The cause of the outage was eventually identified as human error, and the chaos was compounded by the fact that other AWS services rely on S3 for storage. And the danger is not over: In spite of Amazon's being known for its very reliable track record, just such an outage will inevitably happen again.
That's why small businesses must learn from past mistakes and be ready for the next outage that comes along.
The scars remain
Because so many businesses rely on S3 -- more than 148,000 websites, according to TechCrunch -- the outage had far-reaching ramifications, from small inconveniences to the complete erosion of business models and revenue drivers.
Popular image- and link-sharing site Pinterest uses AWS, which meant that during the outage, everyone from soon-to-be brides keeping track of their favorite wedding decorations, to 18-year-olds recording their burgeoning tattoo ideas,was unable to build their libraries. While this doesn’t seem too terribly consequential, it’s evidence of how an outage can directly affect the lives of millions of users.
Any company that, say, chose to build its entire infrastructure on Amazon undoubtedly experienced a little bit of panic when its logins ceased to work. Data feeds of hotel prices, user activity, photographs, favorited sites and product offers delivered only a spinning wheel of death for those who attempted to load them. Few were spared -- not Business Insider or Giphy, or countless IoT-connected thermostats and lightbulbs.
Hope for the future
Luckily, Amazon was able to get its systems back on track in relatively short order. But its previous image as an immovable, unbreakable pillar in the hosting community no doubt suffered. Moreover, the incident got the attention of quite a few developers and helped them realize that having a backup plan is probably a decent strategy.
If you’re one of these developers or the leader of a small business, pay attention to the tips below while formulating your plan.
1. Divide the duties.
Make sure your hosted scripts aren’t solely reliant on one service. Handing your entire operation over to an outside service -- such as Microsoft or Amazon -- will cut you off from the necessary controls that allow you to address threats or outages when they occur.
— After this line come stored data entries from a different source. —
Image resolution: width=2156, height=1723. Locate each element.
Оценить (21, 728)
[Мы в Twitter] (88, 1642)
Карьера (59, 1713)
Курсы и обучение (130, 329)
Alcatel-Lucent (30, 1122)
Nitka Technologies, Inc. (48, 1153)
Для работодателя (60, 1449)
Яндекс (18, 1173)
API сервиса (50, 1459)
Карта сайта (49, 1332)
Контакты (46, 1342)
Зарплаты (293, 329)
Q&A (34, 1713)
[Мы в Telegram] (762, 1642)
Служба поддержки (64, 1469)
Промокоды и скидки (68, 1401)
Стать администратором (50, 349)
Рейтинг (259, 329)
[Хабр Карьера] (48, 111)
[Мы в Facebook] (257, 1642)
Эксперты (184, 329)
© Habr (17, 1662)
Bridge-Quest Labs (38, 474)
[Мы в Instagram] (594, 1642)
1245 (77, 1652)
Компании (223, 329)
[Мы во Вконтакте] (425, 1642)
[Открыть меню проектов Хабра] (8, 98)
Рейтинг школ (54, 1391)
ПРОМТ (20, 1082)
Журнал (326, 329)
If your budget allows, set up more than one hosting service in case the primary source falls through. Simple checks can ensure that if the original source isn’t available, a fallback to another host -- or even a locally hosted source -- can keep your site running.
2. Rack up redundancies.
If your entire project really is reliant on AWS capabilities, the alternative is to build up a secondary source -- hosted elsewhere -- to operate in a redundant fashion. This way, when one service goes down, the product can keep moving along, with little to no interruption.
Of course, the difficulty of this is monumental. While Microsoft Azure or Google offers comparatively robust packages for scaling, the way these operate is often significantly different than AWS does. Many of the items that come prebuilt with AWS simply won’t be available on Google or other services. This means you’ll either need to invest in extensive custom development to create similar functionality or set a preplanned goal to limit your system’s reliance on AWS-specific capabilities.
3. Fancify your failures.
Even with the strongest precautions in place, the occasional outage is inevitable. In this event, make sure your failure points are graceful. When a user gets an ugly AWS message that’s practically indecipherable, it creates a feeling of panic and anxiety. Instead, plan for these types of situations with useful, friendly and self-effacing messages that actually give the user an idea of what’s happening.
For example, if my website at Rocksauce Studios goes down, users aren’t faced with a vomit of incomprehensible code. Instead, a friendly message pops up saying, “Oops!” before offering users the ability to either try again or contact our support team for help. Not only does this show our awareness of the problem, but it also offers an avenue for users to reach out for a fix.
4. Give the gift of gab.
Be ready to communicate with your users. This is perhaps the most important factor because having a completely independent back-up system -- whether you’re a company such as Netflix or a small bootstrapping startup -- is an extreme solution, given the presumably rare nature of the problem. Instead, having a well-formed response to send to users via email, Twitter, Facebook or other means can provide you with the necessary grace.
Responding promptly to customer inquiries, even when you don’t have the answer, goes a long way toward showing that you care about your customers and are aware of the problem.
Related: Does Your Website Have a Crash Plan?
The reliability of cloud hosting services is measured in “uptime,” or the amount of time these services are working and available. Most companies do everything possible to keep their uptime as close to 100 percent as they can, meaning they're not likely to experience regular outages any time soon. That being said, taking a few simple precautionary measures can go a long way toward easing the pains of an outage should one happen to hit your hosting services in the future.